Athens is in talks with the European Union and the International Monetary Fund on a second financial rescue package worth around the same as the €110 billion deal agreed last year.

Greece is not able to currently borrow money on private equity markets at rates it can afford, and must thus seek funds from the EU and IMF.

Greek Prime Minister Georges Papandreou warned today in a German press interview that if such financial aid did not come quickly, economic reforms in the country would fail.

European Commission regrets downgrade

The European Commission has voiced regret after the ratings agency Fitch severely downgraded Greece's credit status.

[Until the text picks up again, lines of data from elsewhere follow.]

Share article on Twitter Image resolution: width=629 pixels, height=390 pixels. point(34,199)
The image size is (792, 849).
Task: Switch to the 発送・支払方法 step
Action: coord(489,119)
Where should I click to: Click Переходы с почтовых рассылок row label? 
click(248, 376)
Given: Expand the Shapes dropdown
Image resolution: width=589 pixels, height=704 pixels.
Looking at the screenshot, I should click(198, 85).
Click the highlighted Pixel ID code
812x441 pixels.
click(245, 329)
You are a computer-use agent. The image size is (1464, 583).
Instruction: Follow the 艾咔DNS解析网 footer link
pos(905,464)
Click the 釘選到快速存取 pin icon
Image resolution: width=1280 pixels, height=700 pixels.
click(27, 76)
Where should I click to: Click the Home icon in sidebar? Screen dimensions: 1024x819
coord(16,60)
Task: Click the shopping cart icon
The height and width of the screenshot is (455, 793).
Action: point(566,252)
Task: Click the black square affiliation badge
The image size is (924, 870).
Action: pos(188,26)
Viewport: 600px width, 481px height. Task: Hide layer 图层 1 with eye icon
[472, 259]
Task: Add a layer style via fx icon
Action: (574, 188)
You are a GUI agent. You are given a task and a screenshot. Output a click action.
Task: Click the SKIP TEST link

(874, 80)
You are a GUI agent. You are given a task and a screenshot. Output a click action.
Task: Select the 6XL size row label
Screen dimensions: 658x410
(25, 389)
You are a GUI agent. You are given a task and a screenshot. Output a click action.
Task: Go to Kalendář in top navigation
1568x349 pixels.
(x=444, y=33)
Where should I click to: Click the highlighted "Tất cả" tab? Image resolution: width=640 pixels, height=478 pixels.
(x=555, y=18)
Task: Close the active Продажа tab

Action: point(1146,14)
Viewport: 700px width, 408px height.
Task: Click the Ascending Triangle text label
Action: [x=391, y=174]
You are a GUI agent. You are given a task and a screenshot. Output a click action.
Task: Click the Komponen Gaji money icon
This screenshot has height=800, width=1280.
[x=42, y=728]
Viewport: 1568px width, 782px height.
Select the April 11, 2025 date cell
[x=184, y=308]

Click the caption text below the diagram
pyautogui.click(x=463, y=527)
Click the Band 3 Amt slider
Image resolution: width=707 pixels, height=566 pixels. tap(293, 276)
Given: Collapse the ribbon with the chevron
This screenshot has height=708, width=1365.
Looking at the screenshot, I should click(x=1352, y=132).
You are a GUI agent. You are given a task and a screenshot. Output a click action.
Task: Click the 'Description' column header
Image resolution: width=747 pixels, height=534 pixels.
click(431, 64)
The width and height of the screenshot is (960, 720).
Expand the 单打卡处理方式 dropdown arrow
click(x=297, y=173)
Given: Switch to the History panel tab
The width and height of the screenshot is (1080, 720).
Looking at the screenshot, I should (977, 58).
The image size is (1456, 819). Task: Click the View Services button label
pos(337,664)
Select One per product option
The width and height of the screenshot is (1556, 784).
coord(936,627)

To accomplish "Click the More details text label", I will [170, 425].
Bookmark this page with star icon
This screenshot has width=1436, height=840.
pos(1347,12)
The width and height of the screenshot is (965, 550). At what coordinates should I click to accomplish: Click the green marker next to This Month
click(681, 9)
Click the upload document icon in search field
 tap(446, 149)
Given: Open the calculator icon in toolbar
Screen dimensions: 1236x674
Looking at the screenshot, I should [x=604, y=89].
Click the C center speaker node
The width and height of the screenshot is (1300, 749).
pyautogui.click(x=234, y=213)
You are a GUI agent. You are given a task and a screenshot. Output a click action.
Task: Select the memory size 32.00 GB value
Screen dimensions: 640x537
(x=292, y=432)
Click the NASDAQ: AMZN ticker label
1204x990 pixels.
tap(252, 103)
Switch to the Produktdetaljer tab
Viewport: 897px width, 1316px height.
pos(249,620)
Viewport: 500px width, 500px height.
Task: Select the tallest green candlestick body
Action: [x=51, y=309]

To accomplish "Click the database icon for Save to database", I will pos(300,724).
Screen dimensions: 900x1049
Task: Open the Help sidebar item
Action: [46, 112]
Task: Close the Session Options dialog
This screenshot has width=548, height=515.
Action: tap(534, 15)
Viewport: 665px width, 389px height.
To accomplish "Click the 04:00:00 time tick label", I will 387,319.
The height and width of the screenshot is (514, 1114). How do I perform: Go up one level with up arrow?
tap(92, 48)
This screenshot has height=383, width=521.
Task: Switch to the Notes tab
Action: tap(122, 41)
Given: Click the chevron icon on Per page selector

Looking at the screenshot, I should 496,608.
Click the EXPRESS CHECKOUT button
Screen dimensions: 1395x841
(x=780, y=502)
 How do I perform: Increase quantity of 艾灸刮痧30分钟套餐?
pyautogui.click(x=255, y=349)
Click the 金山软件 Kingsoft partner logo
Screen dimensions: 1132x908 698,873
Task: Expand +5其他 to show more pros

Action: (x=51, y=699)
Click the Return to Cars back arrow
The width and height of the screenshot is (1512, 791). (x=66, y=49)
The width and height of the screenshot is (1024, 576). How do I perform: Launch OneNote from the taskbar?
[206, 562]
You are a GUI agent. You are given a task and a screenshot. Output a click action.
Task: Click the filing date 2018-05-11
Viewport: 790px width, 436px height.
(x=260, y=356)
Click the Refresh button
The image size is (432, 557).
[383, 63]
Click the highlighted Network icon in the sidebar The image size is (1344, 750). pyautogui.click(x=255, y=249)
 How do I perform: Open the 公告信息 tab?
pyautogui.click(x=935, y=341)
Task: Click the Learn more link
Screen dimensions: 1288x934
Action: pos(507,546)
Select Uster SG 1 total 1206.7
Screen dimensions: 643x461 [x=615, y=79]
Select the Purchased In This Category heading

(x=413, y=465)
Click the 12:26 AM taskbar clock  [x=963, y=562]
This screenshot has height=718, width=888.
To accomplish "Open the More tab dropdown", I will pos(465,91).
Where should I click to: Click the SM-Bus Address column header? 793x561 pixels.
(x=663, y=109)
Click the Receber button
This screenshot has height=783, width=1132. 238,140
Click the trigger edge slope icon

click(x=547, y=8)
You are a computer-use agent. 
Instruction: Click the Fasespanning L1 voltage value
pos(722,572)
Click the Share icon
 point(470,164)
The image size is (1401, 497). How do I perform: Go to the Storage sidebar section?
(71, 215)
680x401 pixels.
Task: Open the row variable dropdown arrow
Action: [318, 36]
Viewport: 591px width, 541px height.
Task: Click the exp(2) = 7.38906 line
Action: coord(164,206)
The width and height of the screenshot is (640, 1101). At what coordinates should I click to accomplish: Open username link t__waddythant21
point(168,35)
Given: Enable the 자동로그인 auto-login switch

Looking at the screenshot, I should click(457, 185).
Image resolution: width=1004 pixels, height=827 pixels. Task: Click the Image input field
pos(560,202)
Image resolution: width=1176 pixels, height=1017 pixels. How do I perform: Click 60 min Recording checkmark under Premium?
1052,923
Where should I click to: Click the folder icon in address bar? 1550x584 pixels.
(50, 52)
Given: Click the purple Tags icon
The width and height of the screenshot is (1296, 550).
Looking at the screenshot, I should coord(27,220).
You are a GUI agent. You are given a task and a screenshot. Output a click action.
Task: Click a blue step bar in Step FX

'We do regret and hardly understand this decision by Fitch,' Ahrenkilde Hansen told a news briefing. 'We just don't understand this decision at this time.'

She noted that the EU and IMF this month cleared €12 billion in loans to Greece, the fifth instalment from last year's €110-billion bail-out, after the Greek parliament passed austerity measures demanded by creditors.

'The EU and the IMF have just agreed to release another tranche of the financial support to Greece, which is clear evidence that the conditions for the disbursement have been met,' the spokeswoman said.

Fitch cited the absence of a new EU-IMF programme for Greece and growing uncertainty over the role of private investors when it downgraded the Greek debt to junk status yesterday.

Meanwhile, bailed-out Portugal will see its economy shrink 2.3% this year and 1.7% in 2012, with a recovery only coming in 2013, Finance Minister Vitor Gaspar said today.

The International Monetary Fund and the European Union, which bailed out debt-stricken Portugal earlier this year, based their help on forecasts for a contraction of 2.2% in 2011 and 1.8% in 2012.

'The economic recovery will only occur in 2013,' Gaspar told a press conference.